Blessing and Greeting:
I received your letter with some delay. In it you write about the uncertainty you feel regarding commitment to Yiddishkeit [Judaism,] inasmuch as you think that life in accordance with the Torah and Mitzvos is restrictive, and limits the individual in personal creativeness, particularly in the area of thinking and choosing for himself, etc., so that it is hard to reconcile such commitment with the idea of personal freedom.
(Excerpt) Read more at chabad.org ...
Where did this title come from? Is it yours?

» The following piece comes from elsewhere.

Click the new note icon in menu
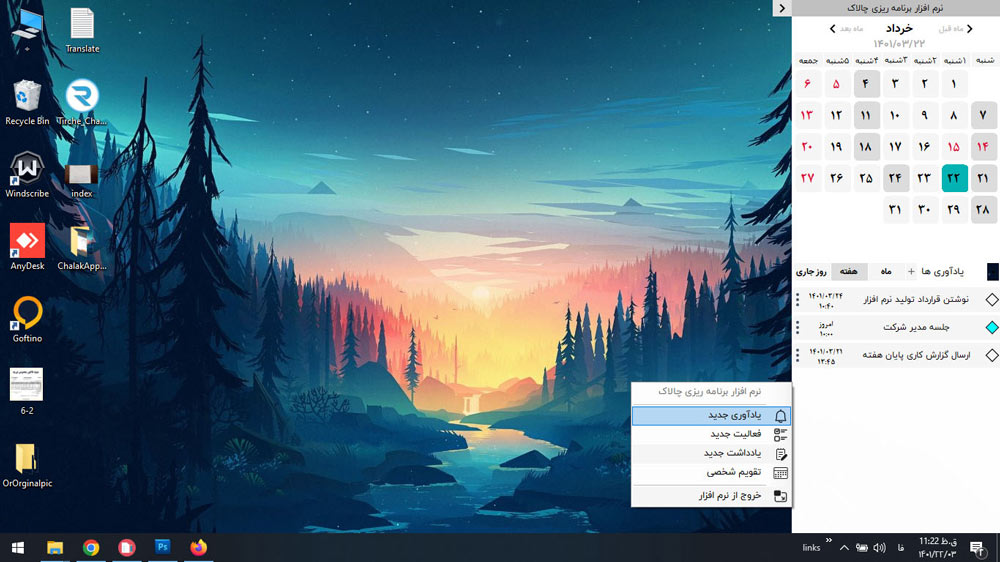The height and width of the screenshot is (562, 1000). pos(781,454)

I think the Rebbe was trying to get across that the mitzvot (commandments) are important for US. We don’t really do them for Hashem (the Almighty), for He doesn’t need them. Worshiping Him and following His commandments are good for US to do.

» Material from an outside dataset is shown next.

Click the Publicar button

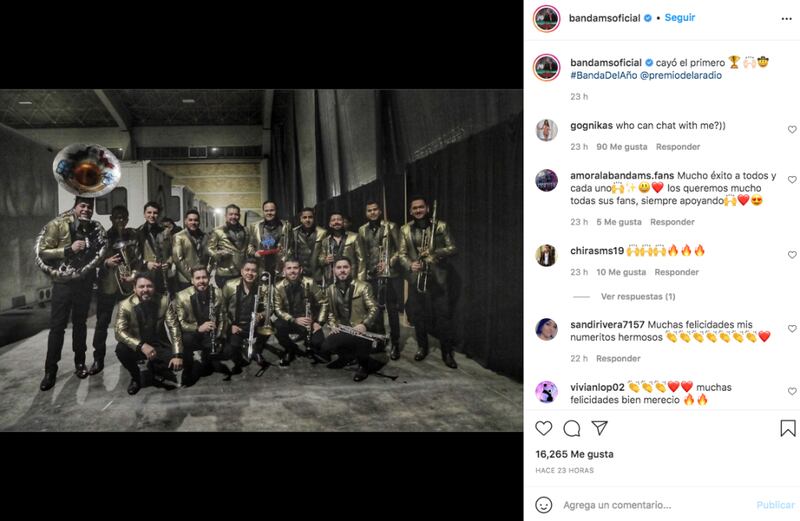775,505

No one is perfect. You can’t do all of them well, all the time. But we are supposed to strive toward perfection. Because we special beings (humans) can even conceive of striving for perfection.
If they are restriction,it is restriction along the lines of how scales and melody and harmony, efc, restrict writing music. Within the lines, creativity flows mightiest. Structure begets expansion.
Judaism isn’t something to “prove.”. It’s a way to live. Study + practice. It uses all your senses, all your body’s functions, the way you think, the way you feel. It almost doesn’t matter what you “believe” — it’s not about faith. It’s about listening, learning, and doing. And above all it’s about loving.
For some reason, this article with the title of “Yoke of Heaven” is headlined as “The Rebbe: Can You Prove That Judaism is True?” on all of Chabad’s interconnected web sites.
The point is that just as it is not normal for a person to prove to himself the laws of aerodynamics before one flies, or to prove to himself the efficacy of a prescribed drug before taking it, so it is also not normal for a Jew to prove to himself that Judaism is true before doing Torah and mitzvos.
All of the aforementioned proofs exist and can be learned, but taking action based on them should not wait until then.
Demonstrable within the limit that physics is demonstrable, though neither is “provable”.
To quote Roberto Deniro in Casino, “We have infallible proof...they won!”
Ultimately, Jews do not have faith in revelation...we were there (spiritually, and via an unbroken chain from our ancestors) at Mount Sinai and heard G-d speak. The article is a gloss to nudge Jews in the right direction. Do a mitzvah, then go learn about it.
Yaelle, your first comment is pure and perfect Jewish philosophy (and opinion of the Rambam)—to become perfect, more-close to G-d. You may be interested to know that the Chassidic philosophy is to bring G-d close to earth. Every mitzvah, positive and negative, draws godliness into the world (ask your local Chabad shliach.)
Hopefully carrying forth as one of the “Sons of Noah”, I sure do rally to the classical views that you both put forth so well. Though the “philosopher” in me can’t quite ignore the “title” of the thread either, as it was noted.
I find it fascinating that life started from it’s very beginnings with the sophistication of reproduction already “pre-programmed” into it. Where else but God could that have possibly come from? Again, while that doesn’t constitute “proof”, I, at least, have yet to encounter a more convincing explanation.
Thank you for your contributions to a very “spiritual” topic.
...And thanks to you, P, for having posted.
Bnei Noach also prepare the world for G-d, for Moshiach.
Rereading my post, I see I forgot a point, that is, we don’t rely on faith—because we KNOW. The point of the unbroken chain is that we know for a fact that Torah is true.
If you like the classical view/philosophy of the Rambam, then you’ll like to know (or rehear) that he obliged us to look at the world as equally balanced on a scale between meritorious and sinful (or meritorious and guilty) and one more mitzvah/good deed can push the scale to the good side and bring Moshiach.
Have a good night.
A lot of science to me proves our Creator.